- Task requirements -
Swap "pixel" for "point" in the items below, changing nothing else.

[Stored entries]

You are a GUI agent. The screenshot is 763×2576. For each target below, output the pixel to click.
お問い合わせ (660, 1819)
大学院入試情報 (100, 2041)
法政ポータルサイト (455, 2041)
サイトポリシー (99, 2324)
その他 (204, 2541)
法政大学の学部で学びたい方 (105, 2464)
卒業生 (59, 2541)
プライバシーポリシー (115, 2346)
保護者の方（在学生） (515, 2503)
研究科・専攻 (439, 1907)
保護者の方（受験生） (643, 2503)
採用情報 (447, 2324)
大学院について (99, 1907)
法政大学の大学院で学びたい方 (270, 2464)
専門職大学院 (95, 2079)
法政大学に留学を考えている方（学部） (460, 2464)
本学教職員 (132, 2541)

- Answer to this exercise -
You are a GUI agent. The screenshot is 763×2576. For each target below, output the point to click.
お問い合わせ (660, 1819)
大学院入試情報 (100, 2041)
法政ポータルサイト (455, 2041)
サイトポリシー (99, 2324)
その他 (204, 2541)
法政大学の学部で学びたい方 (105, 2464)
卒業生 (59, 2541)
プライバシーポリシー (115, 2346)
保護者の方（在学生） (515, 2503)
研究科・専攻 (439, 1907)
保護者の方（受験生） (643, 2503)
採用情報 (447, 2324)
大学院について (99, 1907)
法政大学の大学院で学びたい方 (270, 2464)
専門職大学院 (95, 2079)
法政大学に留学を考えている方（学部） (460, 2464)
本学教職員 (132, 2541)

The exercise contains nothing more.